**DIRECTIVE:** Gather every line in the records below that contains the string "should", matching its case exactly.
>> BEGIN
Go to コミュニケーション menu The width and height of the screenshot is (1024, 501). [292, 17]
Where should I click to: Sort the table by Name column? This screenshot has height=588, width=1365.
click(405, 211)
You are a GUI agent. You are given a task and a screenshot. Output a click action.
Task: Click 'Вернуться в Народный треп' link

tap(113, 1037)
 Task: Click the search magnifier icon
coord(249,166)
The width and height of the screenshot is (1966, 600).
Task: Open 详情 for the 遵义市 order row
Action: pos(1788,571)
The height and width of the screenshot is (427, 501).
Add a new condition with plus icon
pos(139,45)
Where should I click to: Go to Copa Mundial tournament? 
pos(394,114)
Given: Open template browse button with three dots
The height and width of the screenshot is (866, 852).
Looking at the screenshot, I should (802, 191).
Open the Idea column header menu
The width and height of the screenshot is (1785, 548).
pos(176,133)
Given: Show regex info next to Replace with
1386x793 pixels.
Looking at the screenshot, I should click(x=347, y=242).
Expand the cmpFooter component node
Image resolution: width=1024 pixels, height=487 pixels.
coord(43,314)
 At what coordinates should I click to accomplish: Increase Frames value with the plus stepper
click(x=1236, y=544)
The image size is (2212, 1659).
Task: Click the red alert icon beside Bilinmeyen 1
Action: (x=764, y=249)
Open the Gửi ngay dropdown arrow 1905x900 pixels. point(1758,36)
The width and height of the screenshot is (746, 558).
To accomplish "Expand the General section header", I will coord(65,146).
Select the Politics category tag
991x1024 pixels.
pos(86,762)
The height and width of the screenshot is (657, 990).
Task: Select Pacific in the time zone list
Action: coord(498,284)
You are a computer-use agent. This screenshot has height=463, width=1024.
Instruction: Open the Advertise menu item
>> END
**PROBLEM SOLUTION:**
Where should I click to: Sort the table by Name column? This screenshot has height=588, width=1365.
Where should I click to: Go to Copa Mundial tournament? 
Looking at the screenshot, I should (802, 191).
Looking at the screenshot, I should click(x=347, y=242).
 At what coordinates should I click to accomplish: Increase Frames value with the plus stepper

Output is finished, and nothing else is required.